[Text passage]
Optionally, specify a **vocabulary file** for additional filtering. Vocabulary filtering dicards ngrams containing tokens absent from the vocabulary file. Part-of-speech (POS) tags are stripped and base tokens lowercased and lemmatized during matching; when a ngram passes the vocabulary filter, the original case and inflection of the tokens are preserved and the POS tag reattached.

#### Set the appropriate base directory

In [None]:
base_dir = "/vast/edk202/NLP_corpora/Google_Books/20200217/eng"

#### Download

In [None]:
!python download_and_filter_ngrams.py \
    --ngram_size 5 \
    --processes 48 \
    --file_range 0 19422 \
    --vocab_file "{base_dir}/valid_vocab_membertest.txt" \
    --output_dir {base_dir} \
    --save_empty \
    --overwrite \
    --strip_tags \
    --test_file "/scratch/edk202/hist_w2v/test.jsonl"

[Records provided]

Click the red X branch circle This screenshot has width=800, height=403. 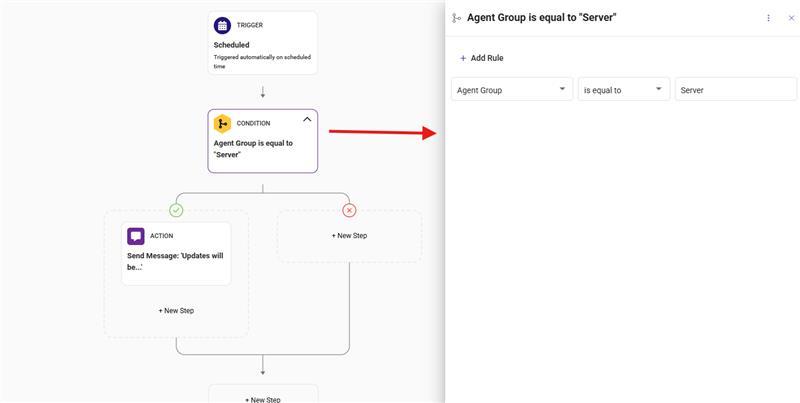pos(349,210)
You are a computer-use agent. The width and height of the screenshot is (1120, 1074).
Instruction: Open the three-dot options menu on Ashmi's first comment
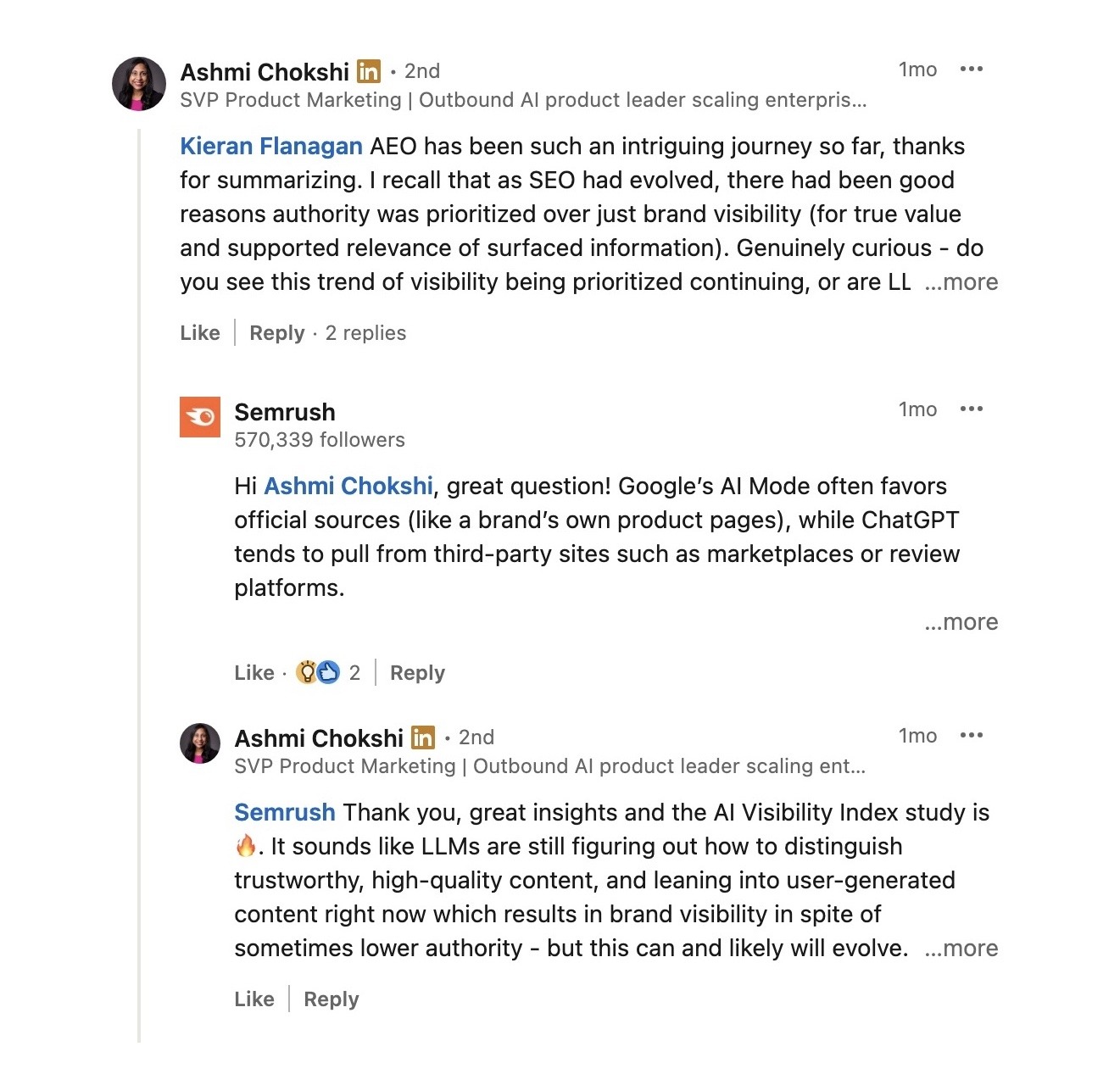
...
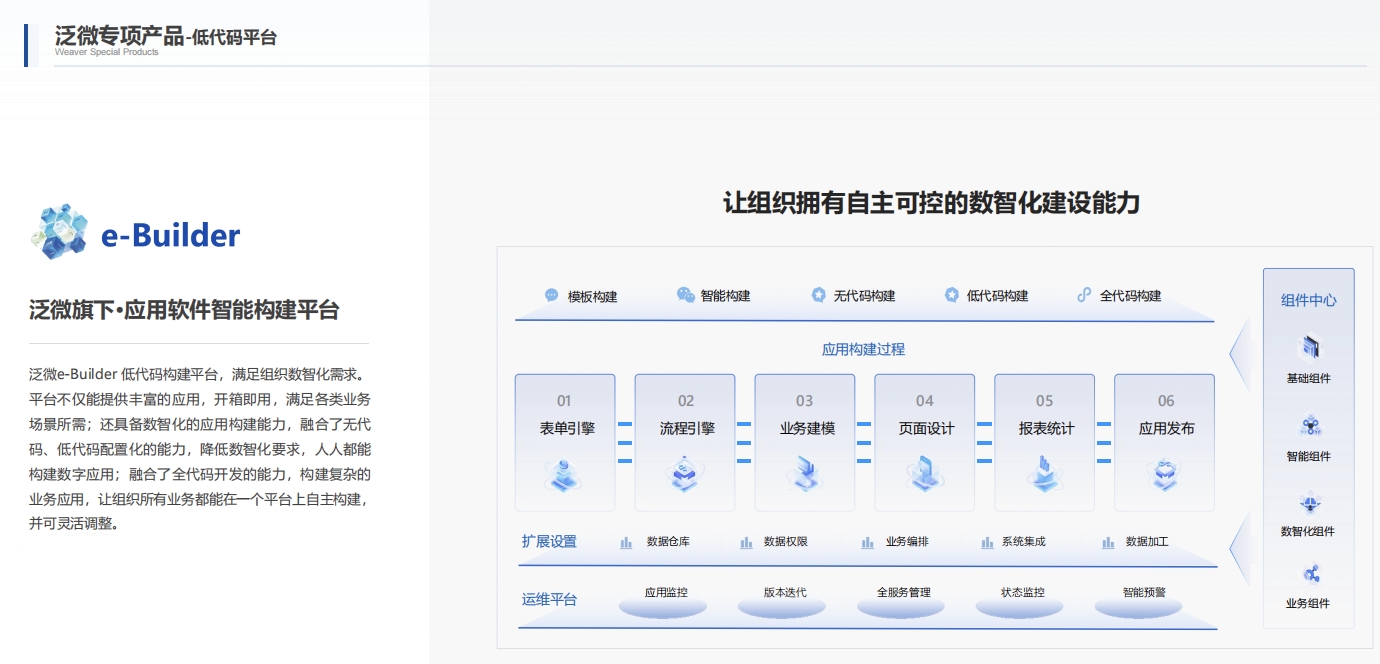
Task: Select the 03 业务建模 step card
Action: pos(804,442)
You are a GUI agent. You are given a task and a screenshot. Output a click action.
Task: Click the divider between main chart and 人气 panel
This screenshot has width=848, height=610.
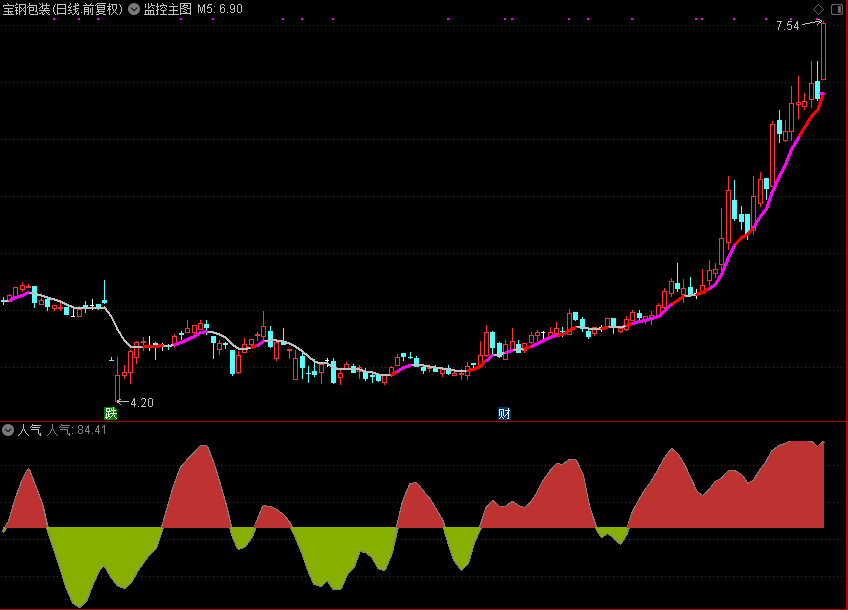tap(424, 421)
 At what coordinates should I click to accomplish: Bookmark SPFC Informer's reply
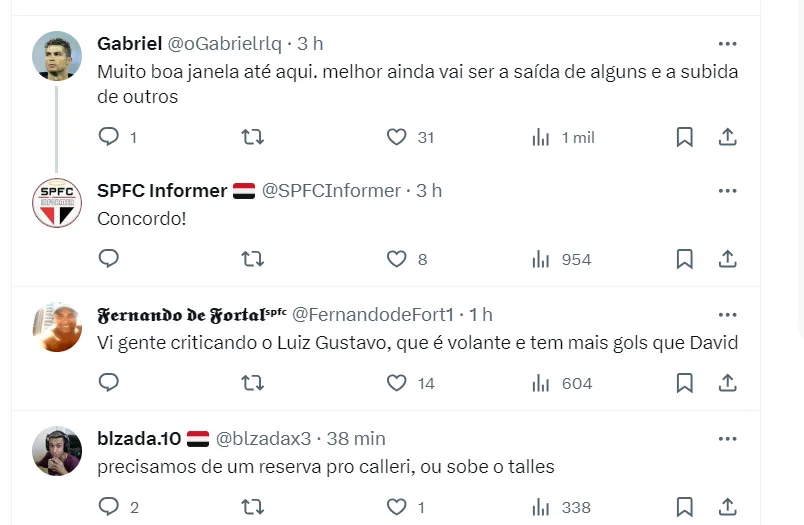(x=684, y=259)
...
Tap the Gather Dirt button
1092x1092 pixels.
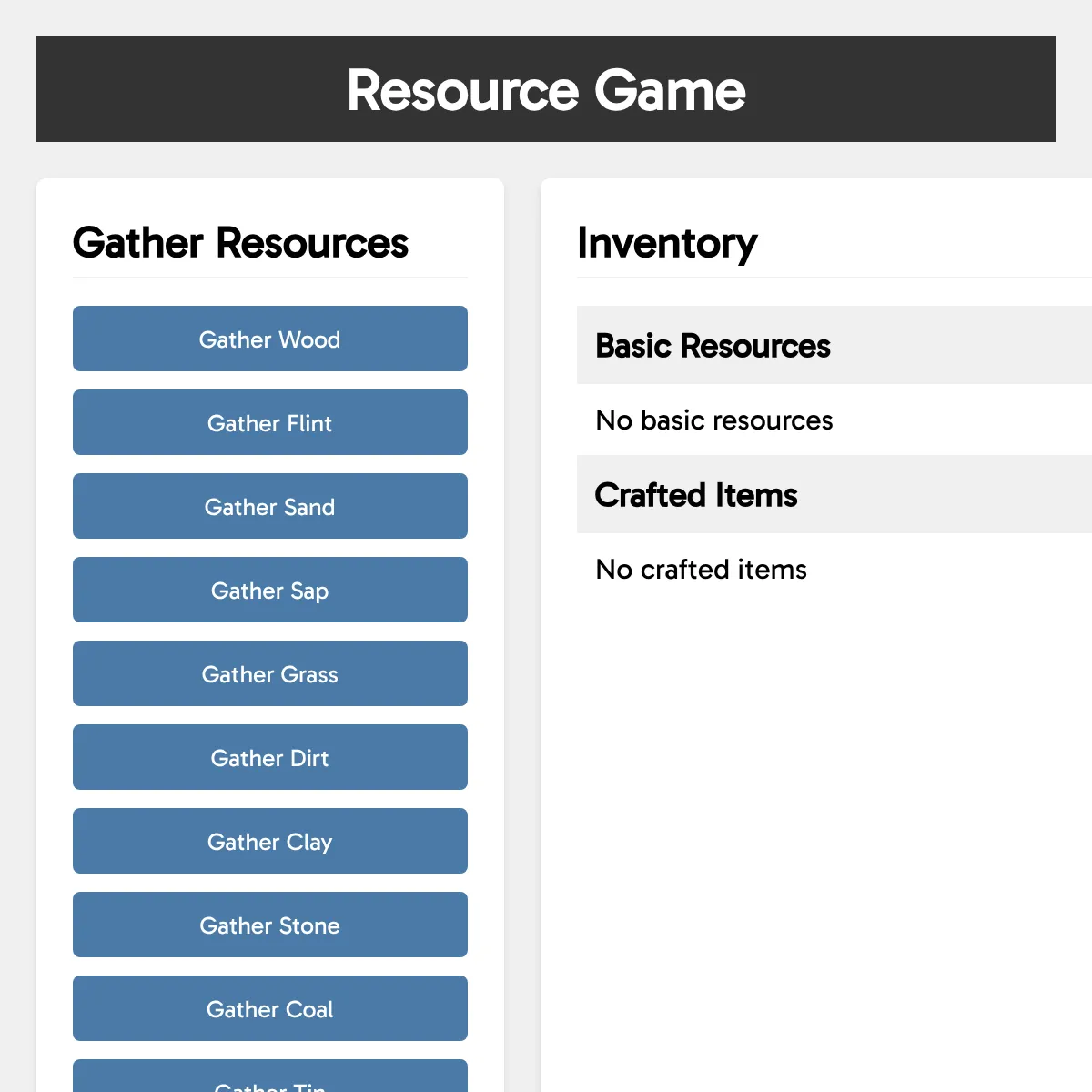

[Aim 1]
In the ngram filtering passage, what is done to base tokens during matching?
[Aim 2]
For each statement, say whether it agrees with the ngram filtering passage, and quote the words that decide it: (a) A vocabulary file must be specified. (b) When an ngram passes the vocabulary filter, the original case of its tokens is kept. (c) The download command runs with 48 processes.
[Aim 3]
Please list every option in the download command of the ngram filtering passage that is given without a value after it.
The material after the ngram filtering passage stands apart from it.

[Exercise output 1]
They are lowercased and lemmatized.

[Exercise output 2]
(a) No: "Optionally, specify a **vocabulary file**"
(b) Yes: "the original case and inflection of the tokens are preserved"
(c) Yes: "--processes 48"

[Exercise output 3]
--save_empty
--overwrite
--strip_tags